▸ EXTRACTED TEXT
Re: Mixed-Script confusables in prog.languages from Reini Urban on 2016-12-14 (Unicode Mail List Archive)

From: Reini Urban <reini_at_cpanel.net>
Date: Wed, 14 Dec 2016 18:44:39 +0100

> On Dec 5, 2016, at 3:31 PM, Richard Wordingham <richard.wordingham_at_ntlworld.com> wrote:
>
> On Mon, 5 Dec 2016 09:31:11 +0100
> Reini Urban <reini_at_cpanel.net> wrote:
>
>>> On Dec 4, 2016, at 11:45 PM, Richard Wordingham
>>> <richard.wordingham_at_ntlworld.com> wrote:
>>>
>>> On Sun, 4 Dec 2016 12:09:36 +0100
>>> Reini Urban <reini_at_cpanel.net> wrote:
>>>
>>>> * normalize identifiers (NFC) and only store normalized variants.
>>>> this should catch bidi spoofs, combining characters and such.
>>>
>>> That doesn't catch bidi spoofs.
>>
>> Right. Bidi spoofs are already caught by the IDStart, IDContinue rule.
>>
>> i.e. ‮goog‬le <U+202E (right-to-left override), g, o, o, g, U+202C
>> (pop directional formatting), l, e> is already caught as illegal.
>>
>> Mixing RTL scripts, such as Arabic with Latin is not caught with the
>> mixed-script rule per se.
>>
>>>> * check each unicode code point for its Script property and besides
>>>> Latin, Common and Inherited only allow the first script, but error
>>>> on any other mixed script. Additional scripts need to be declared.
>>>> https://github.com/perl11/cperl/issues/229
>>>>
>>>> in perl like this:
>>>> use utf8 ‘Greek’, ‘Cyrillic’;
>>>
>>> Your rule isn't clear. Would an identifier like ψ_S be
>>> automatically allowed?

▸ GIVEN EXERCISE A
Name every script that the Unicode identifiers thread mentions, including the Script property values it lists.

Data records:

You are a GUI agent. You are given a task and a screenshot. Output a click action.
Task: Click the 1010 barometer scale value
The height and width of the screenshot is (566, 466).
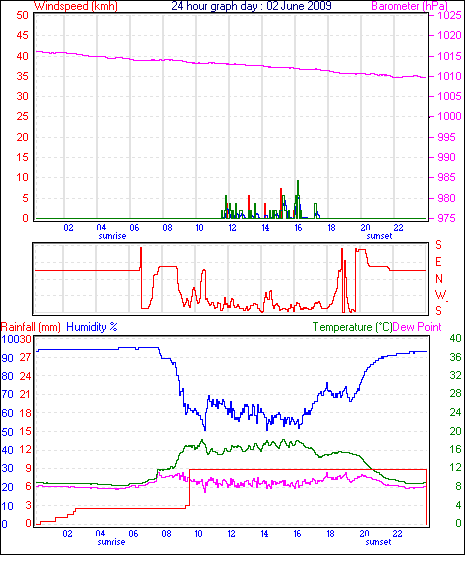pos(449,76)
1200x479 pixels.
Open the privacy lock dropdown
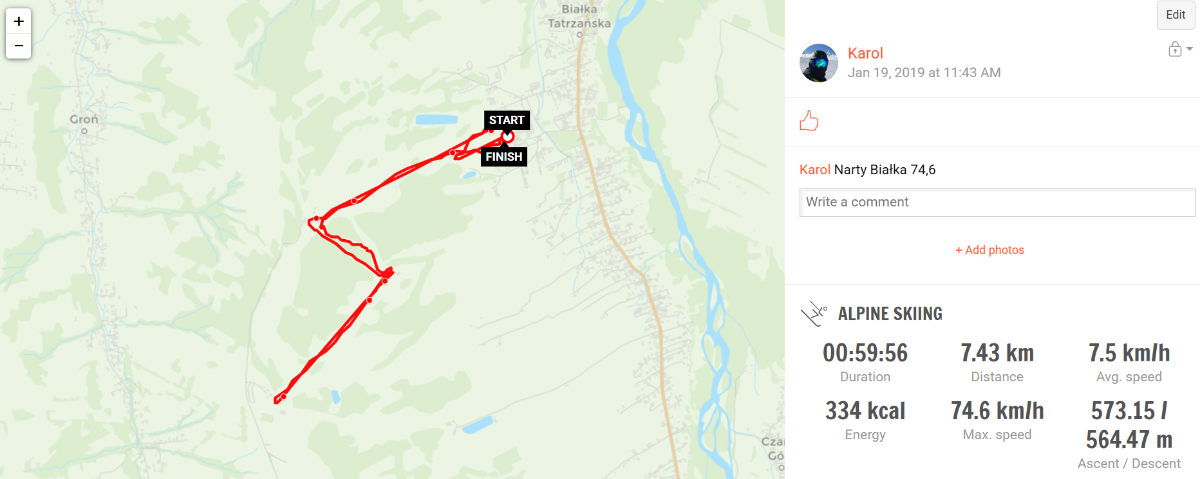pyautogui.click(x=1181, y=49)
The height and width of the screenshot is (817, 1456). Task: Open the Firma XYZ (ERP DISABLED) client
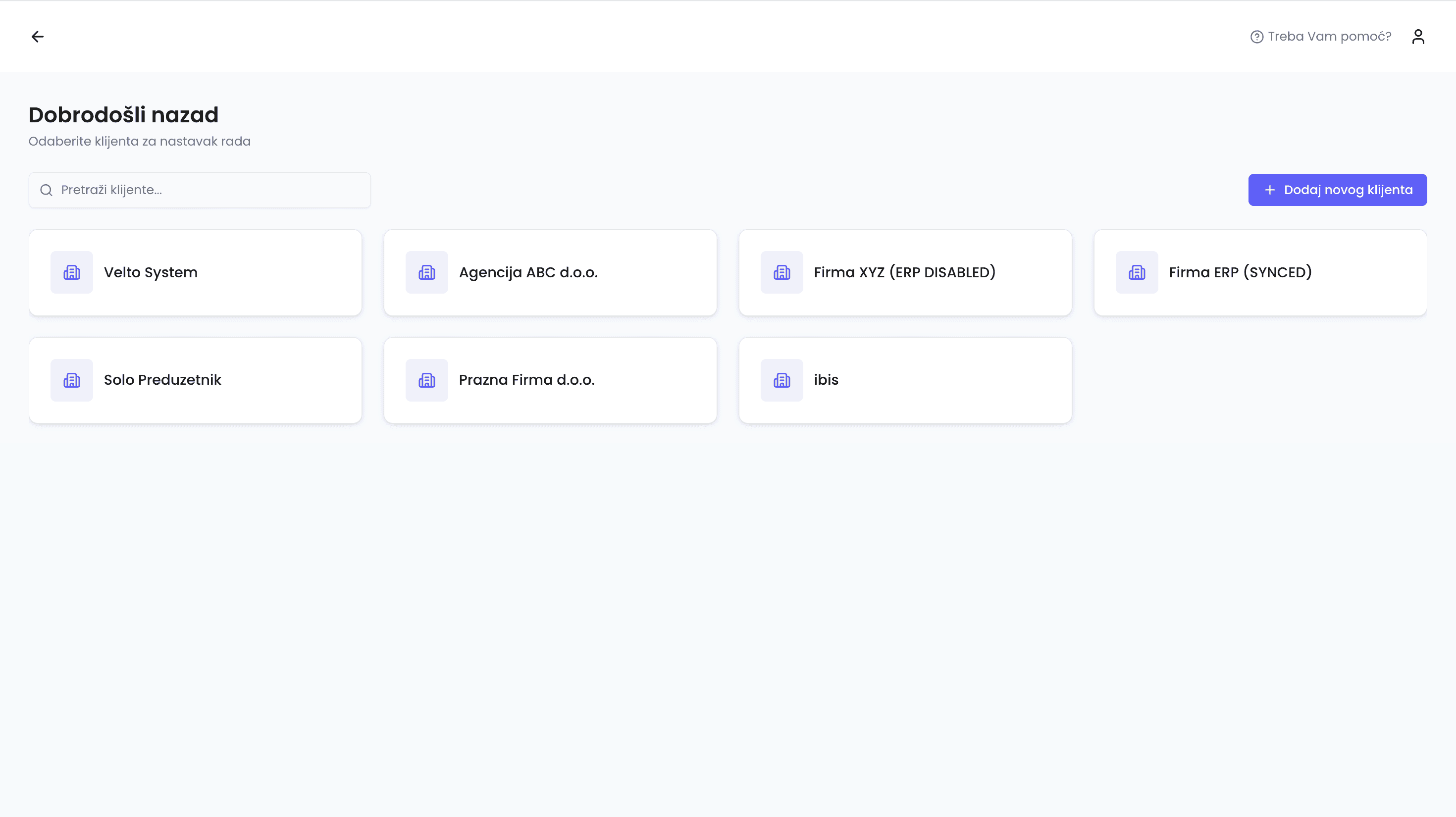coord(904,272)
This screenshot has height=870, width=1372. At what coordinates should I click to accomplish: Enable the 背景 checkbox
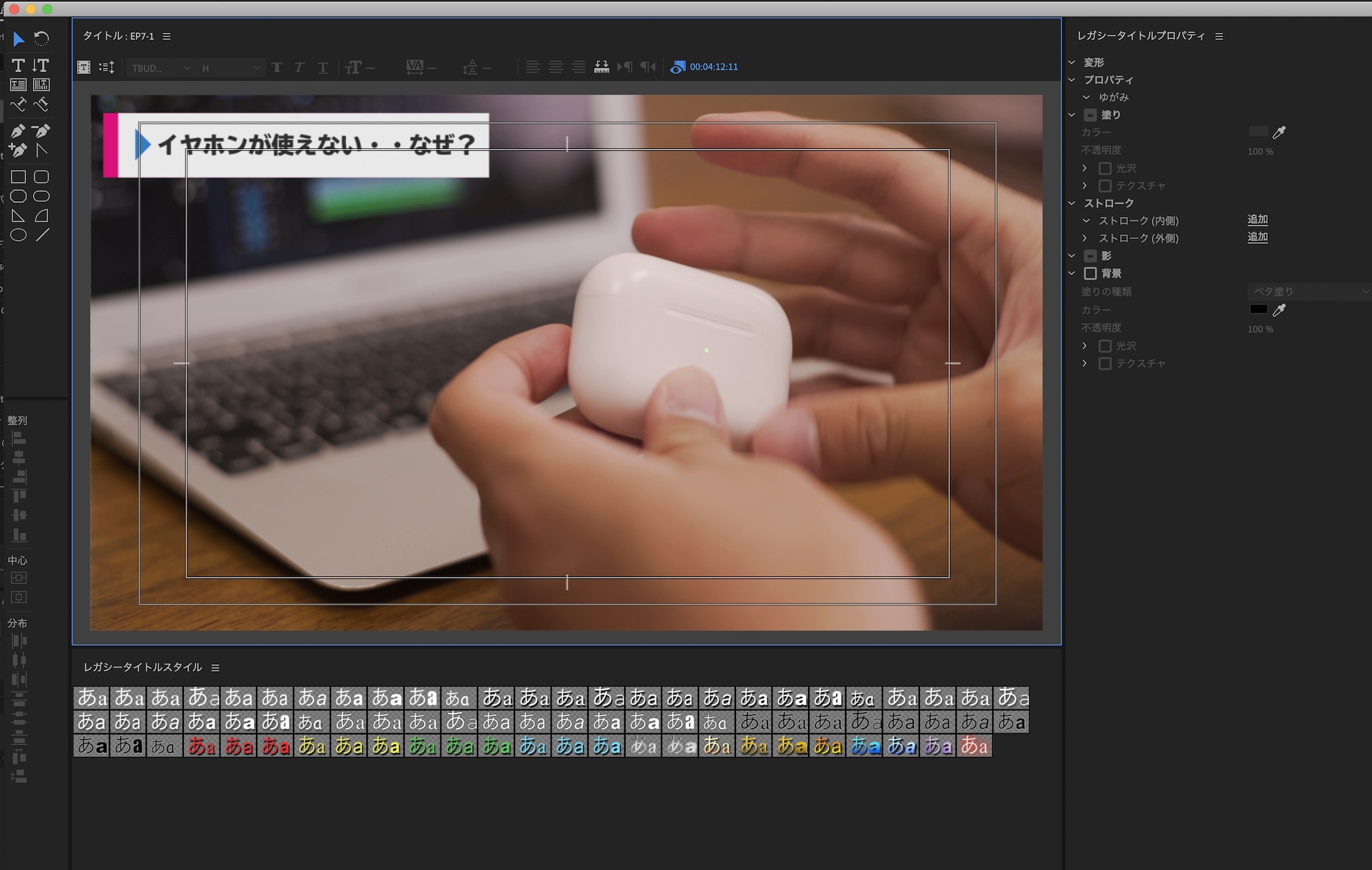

▸ GIVEN EXERCISE B
Print the part of the data records that begins with the line containing "1200x479 pixels." and runs through the end of the records, leaving out the pictures.

▸ CORRECT OUTPUT A
Latin, Common, Inherited, Greek, Cyrillic, Arabic

▸ CORRECT OUTPUT B
1200x479 pixels.
Open the privacy lock dropdown
pyautogui.click(x=1181, y=49)
The height and width of the screenshot is (817, 1456). Task: Open the Firma XYZ (ERP DISABLED) client
coord(904,272)
This screenshot has height=870, width=1372. At what coordinates should I click to accomplish: Enable the 背景 checkbox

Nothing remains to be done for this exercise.